Pain points for explicit null checking

[odersky]

Compiler version

3.1.3 RC1 with -Yexplicit-nulls

Minimized example

When reviewing #14032, I observed some pain points for explicit null checking that we might be able to fix. In decreasing order of importance:

1. Flow typing does not extend to variables of enclosing methods or fields of enclosing classes. It's clearly more difficult to know when a nullability info needs to be invalidated in these cases. But there is one situation, which happens to be the most common one, where I think we should be able to check nullability: It's when we know that a variable is initially null and every assignment to the variable is a non-null value.

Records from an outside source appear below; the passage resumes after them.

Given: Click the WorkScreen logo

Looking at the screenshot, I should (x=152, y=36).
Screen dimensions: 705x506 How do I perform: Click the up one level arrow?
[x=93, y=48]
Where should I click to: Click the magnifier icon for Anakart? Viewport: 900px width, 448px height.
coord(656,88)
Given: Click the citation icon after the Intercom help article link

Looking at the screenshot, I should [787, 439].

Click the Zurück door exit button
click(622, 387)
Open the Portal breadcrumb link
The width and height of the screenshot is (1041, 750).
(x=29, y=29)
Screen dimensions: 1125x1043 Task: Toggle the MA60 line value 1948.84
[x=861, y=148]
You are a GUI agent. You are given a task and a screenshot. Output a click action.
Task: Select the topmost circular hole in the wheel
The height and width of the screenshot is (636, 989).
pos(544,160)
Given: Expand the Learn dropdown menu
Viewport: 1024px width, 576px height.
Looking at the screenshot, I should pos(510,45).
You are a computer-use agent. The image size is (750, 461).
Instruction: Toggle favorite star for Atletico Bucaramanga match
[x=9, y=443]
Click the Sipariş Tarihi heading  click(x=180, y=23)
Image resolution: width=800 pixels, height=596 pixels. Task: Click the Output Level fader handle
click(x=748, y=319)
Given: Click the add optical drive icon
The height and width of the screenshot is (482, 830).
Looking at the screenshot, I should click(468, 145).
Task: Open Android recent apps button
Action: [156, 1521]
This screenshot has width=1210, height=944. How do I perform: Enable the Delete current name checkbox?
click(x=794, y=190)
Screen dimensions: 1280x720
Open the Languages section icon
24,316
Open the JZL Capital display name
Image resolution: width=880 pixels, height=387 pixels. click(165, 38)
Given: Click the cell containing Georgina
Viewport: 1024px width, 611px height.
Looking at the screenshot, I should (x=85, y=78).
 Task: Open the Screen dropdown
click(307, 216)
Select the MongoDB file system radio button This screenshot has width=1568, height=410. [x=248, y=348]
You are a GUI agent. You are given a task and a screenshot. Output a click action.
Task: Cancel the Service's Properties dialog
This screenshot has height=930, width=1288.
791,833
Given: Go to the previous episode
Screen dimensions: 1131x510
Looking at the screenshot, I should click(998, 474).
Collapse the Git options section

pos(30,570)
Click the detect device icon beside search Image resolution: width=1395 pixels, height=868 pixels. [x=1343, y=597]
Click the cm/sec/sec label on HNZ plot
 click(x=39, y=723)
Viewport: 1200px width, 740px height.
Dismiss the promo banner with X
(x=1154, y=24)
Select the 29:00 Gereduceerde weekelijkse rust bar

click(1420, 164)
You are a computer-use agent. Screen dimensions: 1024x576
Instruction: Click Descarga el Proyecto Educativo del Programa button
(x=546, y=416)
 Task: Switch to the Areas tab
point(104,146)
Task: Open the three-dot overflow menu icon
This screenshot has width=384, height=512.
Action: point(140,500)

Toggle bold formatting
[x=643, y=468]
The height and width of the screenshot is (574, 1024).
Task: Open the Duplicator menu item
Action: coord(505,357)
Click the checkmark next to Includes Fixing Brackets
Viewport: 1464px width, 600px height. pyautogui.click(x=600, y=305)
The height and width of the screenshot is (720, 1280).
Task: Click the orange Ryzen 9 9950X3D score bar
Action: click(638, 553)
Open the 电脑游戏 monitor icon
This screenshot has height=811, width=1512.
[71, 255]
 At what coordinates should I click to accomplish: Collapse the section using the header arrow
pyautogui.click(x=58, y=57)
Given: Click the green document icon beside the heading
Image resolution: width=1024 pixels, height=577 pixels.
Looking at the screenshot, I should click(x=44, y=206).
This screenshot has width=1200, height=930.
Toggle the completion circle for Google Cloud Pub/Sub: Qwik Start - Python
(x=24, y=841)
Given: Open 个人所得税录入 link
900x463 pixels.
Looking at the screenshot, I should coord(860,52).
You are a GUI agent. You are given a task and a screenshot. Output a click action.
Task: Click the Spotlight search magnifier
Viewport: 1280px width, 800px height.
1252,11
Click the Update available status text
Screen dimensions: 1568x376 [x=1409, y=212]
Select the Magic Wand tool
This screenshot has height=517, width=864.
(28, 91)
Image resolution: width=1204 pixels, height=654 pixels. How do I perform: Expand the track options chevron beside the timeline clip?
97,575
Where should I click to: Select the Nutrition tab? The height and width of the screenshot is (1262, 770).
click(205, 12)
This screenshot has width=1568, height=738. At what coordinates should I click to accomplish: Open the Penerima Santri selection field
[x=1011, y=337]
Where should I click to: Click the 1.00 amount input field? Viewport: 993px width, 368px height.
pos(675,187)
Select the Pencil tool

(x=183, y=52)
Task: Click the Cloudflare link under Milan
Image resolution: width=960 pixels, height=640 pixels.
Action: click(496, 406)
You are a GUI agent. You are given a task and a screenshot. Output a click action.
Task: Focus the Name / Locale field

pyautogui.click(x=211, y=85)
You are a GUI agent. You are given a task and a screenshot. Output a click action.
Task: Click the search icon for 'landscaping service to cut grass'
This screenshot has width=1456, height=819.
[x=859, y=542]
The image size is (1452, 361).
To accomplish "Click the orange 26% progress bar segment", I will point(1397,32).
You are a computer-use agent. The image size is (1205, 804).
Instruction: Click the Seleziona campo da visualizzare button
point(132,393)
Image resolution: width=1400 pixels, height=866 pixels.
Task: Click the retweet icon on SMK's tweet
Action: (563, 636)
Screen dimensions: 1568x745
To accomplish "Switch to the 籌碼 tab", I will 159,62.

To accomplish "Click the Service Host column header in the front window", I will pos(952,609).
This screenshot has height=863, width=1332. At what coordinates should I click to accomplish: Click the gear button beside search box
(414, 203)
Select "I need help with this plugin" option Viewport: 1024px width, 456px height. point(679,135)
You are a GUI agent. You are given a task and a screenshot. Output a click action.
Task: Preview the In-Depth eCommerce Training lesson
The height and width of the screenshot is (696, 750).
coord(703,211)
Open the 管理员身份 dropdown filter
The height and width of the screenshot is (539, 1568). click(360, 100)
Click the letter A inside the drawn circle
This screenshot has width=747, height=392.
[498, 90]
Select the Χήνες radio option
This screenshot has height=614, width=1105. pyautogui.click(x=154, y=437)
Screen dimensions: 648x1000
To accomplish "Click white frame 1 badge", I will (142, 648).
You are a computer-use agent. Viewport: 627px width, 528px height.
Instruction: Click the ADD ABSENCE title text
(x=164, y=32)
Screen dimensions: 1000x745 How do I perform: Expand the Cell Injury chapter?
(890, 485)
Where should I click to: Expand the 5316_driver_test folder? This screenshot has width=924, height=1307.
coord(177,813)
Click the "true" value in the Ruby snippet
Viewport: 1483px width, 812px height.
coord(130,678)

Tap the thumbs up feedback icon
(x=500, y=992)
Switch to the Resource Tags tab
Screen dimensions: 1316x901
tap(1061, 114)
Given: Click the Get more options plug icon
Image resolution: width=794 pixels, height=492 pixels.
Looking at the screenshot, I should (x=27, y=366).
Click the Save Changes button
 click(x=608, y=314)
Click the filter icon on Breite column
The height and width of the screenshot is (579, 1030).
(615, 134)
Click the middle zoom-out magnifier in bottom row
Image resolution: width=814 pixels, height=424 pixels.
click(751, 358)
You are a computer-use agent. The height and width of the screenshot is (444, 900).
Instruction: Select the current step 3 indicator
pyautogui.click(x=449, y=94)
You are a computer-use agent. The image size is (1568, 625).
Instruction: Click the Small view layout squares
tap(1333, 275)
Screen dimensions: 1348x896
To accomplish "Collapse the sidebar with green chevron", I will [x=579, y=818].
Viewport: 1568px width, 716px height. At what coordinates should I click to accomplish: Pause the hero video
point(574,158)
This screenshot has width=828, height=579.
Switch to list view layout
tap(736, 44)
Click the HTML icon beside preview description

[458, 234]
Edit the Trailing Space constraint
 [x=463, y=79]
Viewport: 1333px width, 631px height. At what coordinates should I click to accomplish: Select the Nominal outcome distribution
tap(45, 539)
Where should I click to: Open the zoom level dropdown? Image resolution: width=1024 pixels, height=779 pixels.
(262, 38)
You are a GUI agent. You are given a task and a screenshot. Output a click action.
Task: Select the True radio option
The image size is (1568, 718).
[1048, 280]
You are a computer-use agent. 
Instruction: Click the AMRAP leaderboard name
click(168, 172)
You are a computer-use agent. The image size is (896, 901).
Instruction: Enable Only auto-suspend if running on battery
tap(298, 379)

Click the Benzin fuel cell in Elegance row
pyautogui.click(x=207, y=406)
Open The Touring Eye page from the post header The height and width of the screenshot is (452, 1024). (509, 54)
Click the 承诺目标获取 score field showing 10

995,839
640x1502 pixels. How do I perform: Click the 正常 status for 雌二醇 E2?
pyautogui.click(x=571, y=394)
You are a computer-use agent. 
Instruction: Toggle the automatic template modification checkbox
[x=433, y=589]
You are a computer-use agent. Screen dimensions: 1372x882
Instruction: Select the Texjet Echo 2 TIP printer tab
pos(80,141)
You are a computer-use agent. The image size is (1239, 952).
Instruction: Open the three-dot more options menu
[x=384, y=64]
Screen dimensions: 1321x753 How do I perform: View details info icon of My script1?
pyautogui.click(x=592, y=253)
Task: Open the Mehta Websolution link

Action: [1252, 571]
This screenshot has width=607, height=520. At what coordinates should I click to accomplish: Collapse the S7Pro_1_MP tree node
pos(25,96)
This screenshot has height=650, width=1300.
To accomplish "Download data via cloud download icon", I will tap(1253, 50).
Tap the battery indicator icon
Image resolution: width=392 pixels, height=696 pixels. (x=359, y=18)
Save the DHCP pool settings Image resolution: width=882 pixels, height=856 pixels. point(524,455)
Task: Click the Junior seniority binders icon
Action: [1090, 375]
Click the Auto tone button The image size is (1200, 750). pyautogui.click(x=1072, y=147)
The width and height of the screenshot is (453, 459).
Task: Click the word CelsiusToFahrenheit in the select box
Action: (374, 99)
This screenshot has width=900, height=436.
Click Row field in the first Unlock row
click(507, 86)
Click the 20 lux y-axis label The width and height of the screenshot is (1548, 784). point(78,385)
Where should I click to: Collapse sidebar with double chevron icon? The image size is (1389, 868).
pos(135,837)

In that case, there's nothing to invalidate: once we know a variable is non-null at some point, it will stay non-null forever. If we could exploit that knowledge, the vast majority of caches in dotty could be null-checked without needing .nn.

   The tricky bit is sequencing. To know that all assignments are non-null we need to type check the program. But that means we might have to type check dereferences to a nullable variable first. We could try to find a better phase ordering. Maybe delay flow-typing until after typer. During type checking, always proceed under the unsafeNulls assumption. During subsequent flow typing, remove inserted .nn calls if they are redundant according to flow typing rules. If any inserted .nn calls remain, issue errors unless unsafeNulls is imported.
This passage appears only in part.